If you haven't read My Journey to Feeling: Part 1 you may want to start with that before continuing here.
* The body keeps score. The body remembers.
* Being able to be cognitively aware, to be both actor and observer of your emotional reaction is progress. To feel the fear response, notice your feeling and your body's responding is a good step.
* To the body, physical and psychological safety feel the same.
* To take a risk (either physically or psychologically), there must be a basic sense of safety, that everything will turn out O.K., that I will be safe doing or saying "X". Lacking this feeling sense of safety, then the chance of risk taking behavior diminishes.
* The body and the emotion form a bio-feedback loop. Fear begets a submissive (slouching) posture. Slouching, whether standing or sitting, begets a submission/fear feeling. Feeling causes posture causes feeling causes...

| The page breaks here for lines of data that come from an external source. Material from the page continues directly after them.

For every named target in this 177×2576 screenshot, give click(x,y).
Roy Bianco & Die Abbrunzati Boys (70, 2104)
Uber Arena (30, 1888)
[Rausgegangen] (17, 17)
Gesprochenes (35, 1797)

* Making many small changes that feel safe can result in big changes over time and often more so than a single dramatic change that is so different, so uncomfortable, so un-safe feeling, that you retreat to a safe place.
(This explains a lot of my backsliding from huge breakthroughs. Huge breakthroughs are really exciting. They give me a sense of dramatic accomplishment, however, I tend to not stay at that level. So, like the story of the hare and tortoise, "slow and steady wins the race".)* * * * *
* So far I've laid out some general concepts. In this section, I get more specific, sharing my case as an example of a story.
* I'm a tall guy. I stood a head taller than my peers since the first day of kindergarten. The desire to fit, to be part of the group, to feel safe, I slouched and tried to hide my height and so developed a posture of the tall guy trying to appear shorter.
* I can easily recall many situations of standing up for myself and getting punched in the nose, both literally and figuratively, and my walking away. (I had never learned how to fight.) I cannot recall any situations of standing up for myself where the outcome was successful for me.
* So, early in life I learned that to be safe in the face of authority (to whomever or whatever I ascribed that power), meant to go with the flow, to go flaccid, to not "take a stand".
* The more I slouched to "fit-in", the more I embedded fear and insecurity, and the more fearful and insecure, the more this slouching posture developed.
* Ultimately, I never developed the feeling of emotional safety in standing up for myself in the face of authority. In college, I found a way to to "take a stand", to express myself through mincing words with supporting evidence. I learned to hide behind data. Note: This did not change my posture. It turned out to be an illusory safety.
* In Wujifa class, I have received adjustments to my posture where I feel as if my eyes moved from my chest into my head and I was seeing the world from a new perspective. These adjustments broke me out of the slouching postural, submissive feeling. However, this feeling was too dramatic a change for me and didn't "stick". It didn't feel safe.
* I feel like I've made huge improvements in my "external" structure - I am standing much straighter now. However, my "internal" structural holding pattern has not yet dissolved. In my own practice, I can "raise my eyes" from maybe chest height to shoulder height.
- In emotional situations (where it's safe), notice the body postural response and before verbally responding, take a breath, change posture to a more open, relaxed posture, then notice how your change in posture effects your emotional feeling state and response. This is another way to address and get through the "fear wall", to break the fear cycle.
- In zhan zhuang practice, break out of the the habitual fear feeling, internal/external slouching posture cycle. Stand taller, prouder, confident.